Hi Baytalon, in one way happy that you have joined us but sorry you had to. Like you I find myself panicking when W (my hubby) has a coughing fit that seems to last forever, but a spoonful of yoghurt helps to ease it. You will find that as we are all on different time zones, someone will be here to chat with you. Love, Nanny857xx

judith68• in reply toNanny8578 years ago

Good advise with the yougurt. Txs

HARRADL• in reply tojudith685 years ago

Great tip. Thank you!

easterncedar• in reply toNanny8578 years ago

I gave my guy a spoonful of honey the other morning. It was a dramatic cure. It seemed to distract him from his coughing reflex long enough for him to get past it. I don't know whether it will work twice, but a little honey does no harm!

Baytalon• in reply toNanny8578 years ago

Thank you, Nanny. Thank you for the tip on yogurt. We always have it on hand.

Nanny857• in reply toBaytalon8 years ago

You're welcome Baytalon. I'm also going to bear in mind EC'S tip on raising the arm Nanny857xx .

rriddle8 years ago

Choking with eating or choking all the time?

Baytalon• in reply torriddle8 years ago

Choking when eating....swallowing and mostly with liquids.

Lucy6028 years ago

I'm in the US also. My dad had PSP for a short time and passed about 6 weeks ago. I still read posts now and then. It's a big help to know how many others are out there around the world dealing with the same issues. Lots of good advice on here, just ask. There is not just one right answer. Everyone has suggestions, and you just try different things until you find what's best for your situation.

easterncedar• in reply toLucy6028 years ago

Hi, Lucy. So sorry about your father.

Baytalon• in reply toLucy6028 years ago

I am sorry to read of your loss, Lucy.

Cuttercat8 years ago

Dear Baytalon,

We are in Raleigh, NC. Yes, every choke and I jump up to hit his back. There are red spots and bruises from me trying to help him. It's crazy but he's my guy and I, like you, am hyper vigilant.

Where are you in U.S?

Cuttercat

Baytalon• in reply toCuttercat8 years ago

Not far from you, relatively speaking. We are on Virginia's Eastern Shore on the Chesapeake Bay.

Baytalon• in reply toCuttercat8 years ago

Cutter, I do the same thing. The helplessness is overwhelming.

easterncedar• in reply toBaytalon8 years ago

When the choking is bad, we raise, or have him raise his arms above his head. It does help and, as he said, it gives him something to do, so it helps stave off the panicky feeling that comes from choking.

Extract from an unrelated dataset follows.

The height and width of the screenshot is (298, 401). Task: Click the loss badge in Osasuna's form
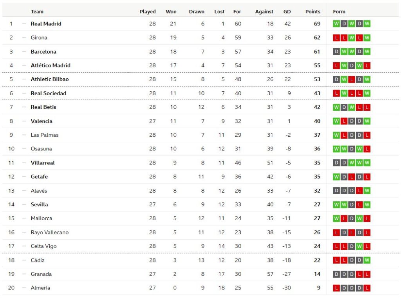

Baytalon• in reply toeasterncedar8 years ago

Thank you for the tip. I'm going to suggest that to him.

Baytalon• in reply toeasterncedar7 years ago

We have tried this EC and you are right. At least he feels like he has something to do

easterncedar• in reply toBaytalon7 years ago

Oh, good. Glad to think we might have helped.

Baytalon• in reply toeasterncedar7 years ago

You guys have no idea how much you have helped.

rriddle8 years ago

On our list of "Top Resources" for PSP, please find the publication on "Falls and Dysphagia in PSP." This will give you a lot of suggestions for dealing with dysphagia (swallowing dysfunction) in PSP. It's a challenge.

brainsupportnetwork.org/edu...

Baytalon8 years ago

Thank you, I found this really helpful.